The cartel warns that it will monitor the evolution of the market after the agreement to cap the price of Russian crude

The OPEC countries together with their partners, led by Russia, have agreed today to maintain the sharp cut in oil production agreed last October and reiterated their willingness to “meet at any time to take immediate additional measures”, given the evolution From the market.
The so-called OPEC+ alliance, made up of 23 producing countries, agreed last October to cut two million barrels per day in order to stop the fall in oil prices due to the economic slowdown and the risk of recession. However, after a slight rebound, crude oil has fallen back to $85 per barrel.
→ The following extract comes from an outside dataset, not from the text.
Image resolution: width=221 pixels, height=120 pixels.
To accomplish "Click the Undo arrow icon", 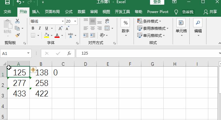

In addition, the price of oil will be conditioned from now on by the decision agreed by the European Union, the G-7 and Australia to impose a ceiling of 60 dollars per barrel for crude oil from Russia, a measure that coincides with the entry into force tomorrow of the EU embargo on imports of Russian crude oil arriving by sea. The veto will affect 90% of European imports, that is, about 100 million tons or 730 million barrels per year, according to the president of the European Commission, Ursula von der Leyen.
Without mentioning these restrictions, against which the Kremlin has lashed out harshly, the OPEC+ Energy and Oil ministers issued a statement at the end of the meeting in which they limited themselves to pointing out their intention to remain vigilant in order to act if necessary. necessary.
In their final statement, the ministers stressed that the controversial supply reduction that came into force on November 1 “was driven purely by market considerations.” “In hindsight, market participants recognized it as the necessary and correct measure to stabilize global oil markets,” they added.